A short description of the client and a link to its full docs will be shown in the body of the card, followed by the full code snippet (shown in a Monaco editor, with all the same features of the body editors described above).

You can copy the entire snippet using the 'Copy snippet' button, or copy individual segments of the snippet by hand.

Each snippet is intended to be representative ready-to-use code for the given target, but you should pay attention to application specific details, and be aware they you may need to customize security settings (e.g. certificate trust & validation) and add appropriate error handling for your specific environment.

Breakpoint Cards

When viewing a request or response that is paused at a breakpoint, some other cards may not appear, or may be replaced by editable cards. The rules that trigger breakpoints can be configured on the Mock page.

Breakpointed requests can be edited before they are sent upstream to their target server, or you can respond to them directly without forwarding the request. Breakpointed responses can be edited before they are returned to the initiating HTTP client.

A breakpointed request looks like this:

A request to example.com, paused at a breakpoint

From here, you can:

  • Change the request method.
  • Edit the request URL:

    • You can change the request protocol, path or query.
    • Alternatively, edit the hostname to redirect it to a different server entirely.
    • Editing the hostname will automatically update the Host header to match.
  • Edit the request headers.

    • Edit the empty name/value row at the bottom to add new headers.
    • Click the delete button shown on any existing row to remove existing headers.
  • Edit the request body.

    • You can select the syntax highlighting to use with the dropdown on the right.
    • If there is a content-length header set that matches the body length, editing the body will automatically update the header to match.
    • The body is shown in its decoded form. If a content-encoding header is set, the body will be re-encoded before the request is forwarded.

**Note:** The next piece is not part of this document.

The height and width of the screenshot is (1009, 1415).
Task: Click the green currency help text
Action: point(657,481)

Press 'Resume' in the breakpoint header to forward your request on to the target server.

You can also press 'Response directly' to skip forwarding the request entirely, and instead manually provide your own response. This triggers an immediate response breakpoint, for an empty response.

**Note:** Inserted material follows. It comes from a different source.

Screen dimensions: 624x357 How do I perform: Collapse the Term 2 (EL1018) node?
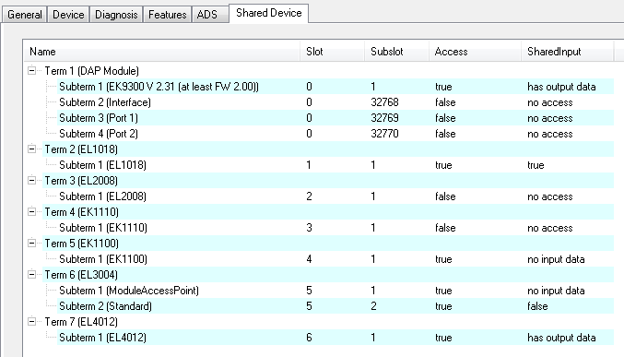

A breakpointed response looks like this:

A response from example.com, paused at a breakpoint

From here, you can:

  • Edit the status code or status message that will be returned.
  • Edit the response headers.

    • Edit the empty name/value row at the bottom to add new headers.
    • Click the delete button shown on any existing row to remove existing headers.
  • Edit the response body.

    • You can select the syntax highlighting to use with the dropdown on the right.
    • If there is a content-length header set that matches the body length, editing the body will automatically update the header to match.
    • The body is shown in its decoded form. If a content-encoding header is set, the body will be re-encoded before the request is forwarded.

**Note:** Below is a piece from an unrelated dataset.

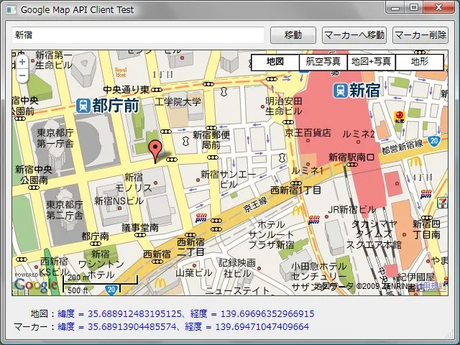Click the map zoom in plus button
Viewport: 460px width, 345px height.
[x=22, y=63]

When you're done, press resume to let the response continue back to the HTTP client.

There are a couple of other things about breakpointing worth noting:

  • When hitting a response breakpoint, request data has already been received, and can be seen in the cards above the editable response.
  • Whilst waiting at a breakpoint, your client is not receiving content, and may time out. If this happens, your breakpoint will close suddenly, and will appear like any other timed out or aborted request. To avoid this, increase the timeout in your client, or edit quickly!
  • After your breakpointing is all done, the exchange content shown is always the data from the perspective of the client. That means:

    • The edited request data will not be shown - you'll see the data that the client actually sent, not the data sent to the server.
    • The original response data will not be shown - you'll see the data that the client actually received, not the data received from the server.